Seizure detection from electroencephalography signals in the Temple University Hospital Seizure Corpus dataset using machine learning
Seizure disorders are neurological disorders that occur when the brain's normal patterns of electrical activity are disrupted. A seizure can negatively affect the attentiveness, behaviour, sensation, and general cognitive performance of the brain. For the last century, electroencephalography (EEG) has been used to study human brain activity, ranging from basic perception, the complexity of sleep, through to psychological disorders like depression, and – of particular relevance to the current work – to predict brain disorders like seizure. However, the manual diagnosis from EEG recordings is laborious and subjective, requiring years of specialist training. To avoid this, many automated methods have been developed: the most widely used being Machine Learning (ML). For decades, a major challenge for automated seizure detection with ML has been the availability of large datasets, required for training and testing ML algorithms. In 2018, the Temple University Hospital Seizure Corpus (TUSZ) dataset was introduced to address this limitation. The dataset includes 642 patients with 44 diagnoses: with Epilepsy/Seizure, Amyotrophic lateral sclerosis (ALS), Multiple sclerosis (MS), Confusion, and Coma disorders being the most common. In order to characterise this dataset, I employed data visualisation and statistical methods. The demographic data (i.e., the distribution of Age, Gender, diagnoses, and the relationship between them) was graphed for visualisation. These methods drew attention to the relationship between a diagnosis and the patient's brain activity.
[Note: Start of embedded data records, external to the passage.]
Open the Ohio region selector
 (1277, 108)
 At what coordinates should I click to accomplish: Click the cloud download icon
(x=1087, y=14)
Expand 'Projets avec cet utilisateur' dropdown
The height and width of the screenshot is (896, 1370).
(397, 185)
Thus, Power Spectral Density (PSD) analysis was used to highlight the abnormal EEG in patients with a diagnosis (e.g., there is a significant difference in delta-alpha frequency-band [t(103) = -5.7, p < 0.001 and d = -0.811] in patients with versus without Epilepsy), and the delta PSD showed a significant difference between patients with versus without Epilepsy. Moreover, there was a positive correlation between the PSDs of five major diagnoses in the TUSZ dataset. The result of these analyses provides a resource for describing the complexity of the dataset.
The next step in this thesis was to establish which ML models are historically most successful for predicting seizure from EEG. To this end, a bibliometric analysis was conducted, unpacking literature combining seizure, EEG, and ML. This review revealed Support Vector Machine (SVM), K-Nearest Neighbours (KNN), and Random Forest to be the most widely used ML models. Therefore, these were then utilised to predict seizure in the TUSZ dataset. The analysis indicated that the Random Forest model (85% accuracy, 82% precision, 85% F1 Score, 90% AUC) outperformed SVM (83% accuracy, 78% precision, 84% F1 Score, 86% AUC) and KNN (77% accuracy, 75% precision, 78% F1 Score, 81% AUC). By conducting feature-importance analysis for the best performing (Random Forest) model, it was concluded that features such as the peak and ratio of the delta to the beta band, statistical features (i.e., mean, standard deviation, first quartile, etc.), and complexity features (i.e., eigenvalues, first quartile, second quartile, and third quartile, etc.) were the most important feature groups for seizure detection.
In this thesis, I used ML to predict seizure occurrence from EEG recordings in the TUSZ dataset. The outcome provides a novel characterisation of this large dataset, demonstrating cutting-edge ML techniques that capitalised and expanded on state-ofthe-art automated seizure detection. The success of this approach provides new insights into the TUSZ datasets and sets a new benchmark for seizure detection which will ultimately support the lives of those affected by the seizure.